I started to piece together in my mind this story of dark. The focus on race; a wet night and following morning; the football players wearing all black. So I wanted it to be black and white with muted tones and I wanted to accentuate the weather as best as I could.

What I showed to the editorial board is below (on the real version the video isn’t as shaky though).

I made a clone of the site so they could peak at the code a little bit if they wanted to. While I was doing that, they were able to get a subdomain setup on oudaily.com and install WordPress.

Let’s stop and spend some time there. OU Daily moved to their latest news-oriented content management system ~10 years ago. It’s a CMS that’s used by a lot of news organizations and it’s best known for being very stable software and ad friendly. While they use different CMSs for other Student Media sites, this really is a big first for OU Daily. And in my opinion a big deal because they now have a ton of flexibility when it comes to story presentation.

But back to the matter at hand… Yesterday, the OU Daily dropped their first story with the new look.

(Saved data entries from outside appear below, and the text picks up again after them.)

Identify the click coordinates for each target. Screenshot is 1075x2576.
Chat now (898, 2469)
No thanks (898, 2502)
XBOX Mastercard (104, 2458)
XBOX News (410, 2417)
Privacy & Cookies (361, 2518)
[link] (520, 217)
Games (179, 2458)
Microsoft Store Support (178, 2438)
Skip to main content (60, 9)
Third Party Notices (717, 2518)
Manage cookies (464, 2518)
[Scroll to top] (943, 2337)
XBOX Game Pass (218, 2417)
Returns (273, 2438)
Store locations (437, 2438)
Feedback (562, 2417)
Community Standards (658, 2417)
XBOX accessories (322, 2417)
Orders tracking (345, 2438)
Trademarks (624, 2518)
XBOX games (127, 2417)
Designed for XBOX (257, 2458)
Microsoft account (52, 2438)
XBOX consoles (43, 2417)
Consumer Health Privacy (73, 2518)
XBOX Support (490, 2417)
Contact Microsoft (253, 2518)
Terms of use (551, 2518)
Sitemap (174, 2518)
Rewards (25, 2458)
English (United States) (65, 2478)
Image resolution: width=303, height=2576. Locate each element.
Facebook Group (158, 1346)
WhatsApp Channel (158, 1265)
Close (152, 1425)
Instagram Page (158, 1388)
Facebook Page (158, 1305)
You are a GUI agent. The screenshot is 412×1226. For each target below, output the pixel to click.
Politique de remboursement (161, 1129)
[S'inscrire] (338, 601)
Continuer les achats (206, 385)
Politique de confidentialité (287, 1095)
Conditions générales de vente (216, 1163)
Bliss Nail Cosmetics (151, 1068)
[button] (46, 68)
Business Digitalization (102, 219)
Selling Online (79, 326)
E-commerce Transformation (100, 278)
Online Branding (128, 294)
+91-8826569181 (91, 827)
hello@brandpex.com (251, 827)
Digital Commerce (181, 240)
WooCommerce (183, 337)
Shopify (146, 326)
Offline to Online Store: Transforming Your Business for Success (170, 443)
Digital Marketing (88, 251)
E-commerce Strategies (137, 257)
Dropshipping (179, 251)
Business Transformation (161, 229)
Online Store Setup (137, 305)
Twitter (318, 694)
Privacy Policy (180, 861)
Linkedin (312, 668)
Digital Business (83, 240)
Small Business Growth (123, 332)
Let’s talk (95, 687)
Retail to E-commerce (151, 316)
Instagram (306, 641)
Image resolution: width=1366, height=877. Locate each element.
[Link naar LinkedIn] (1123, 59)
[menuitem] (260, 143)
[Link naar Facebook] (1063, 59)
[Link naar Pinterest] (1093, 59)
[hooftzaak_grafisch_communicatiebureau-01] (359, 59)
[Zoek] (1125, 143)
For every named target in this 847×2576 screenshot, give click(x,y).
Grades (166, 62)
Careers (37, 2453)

It’s a story that focuses on the difficulties students are having in accessing mental health care on campus and it’s absolutely gorgeous. I’ve made the screenshot below scrollable but I highly suggest that you check it out in full technicolor as well.

So let’s tie this back to OU Create and the Domain of One’s Own project. This started because a student was given a domain to experiment with in class. She then took that knowledge and brought it to her job. And through cross-department collaboration, we’ve now brought that technology to their web presence.

This kind of outcome is not quantifiable. You can’t find the impact of this student on OU Create simply by counting registrations and blog posts and other forms of analysis. It’s a larger narrative–a story–about building one student’s web literacy and being willing to collaborate across department lines. These sites are on completely different servers and don’t count towards “our numbers”, but I couldn’t care less. We’ve made the university web a better experience for everyone and given students the opportunity to do more than put content on a standardized news CMS. They aren’t just writing and publishing journalism–they’re building it as well. Point blank and the period.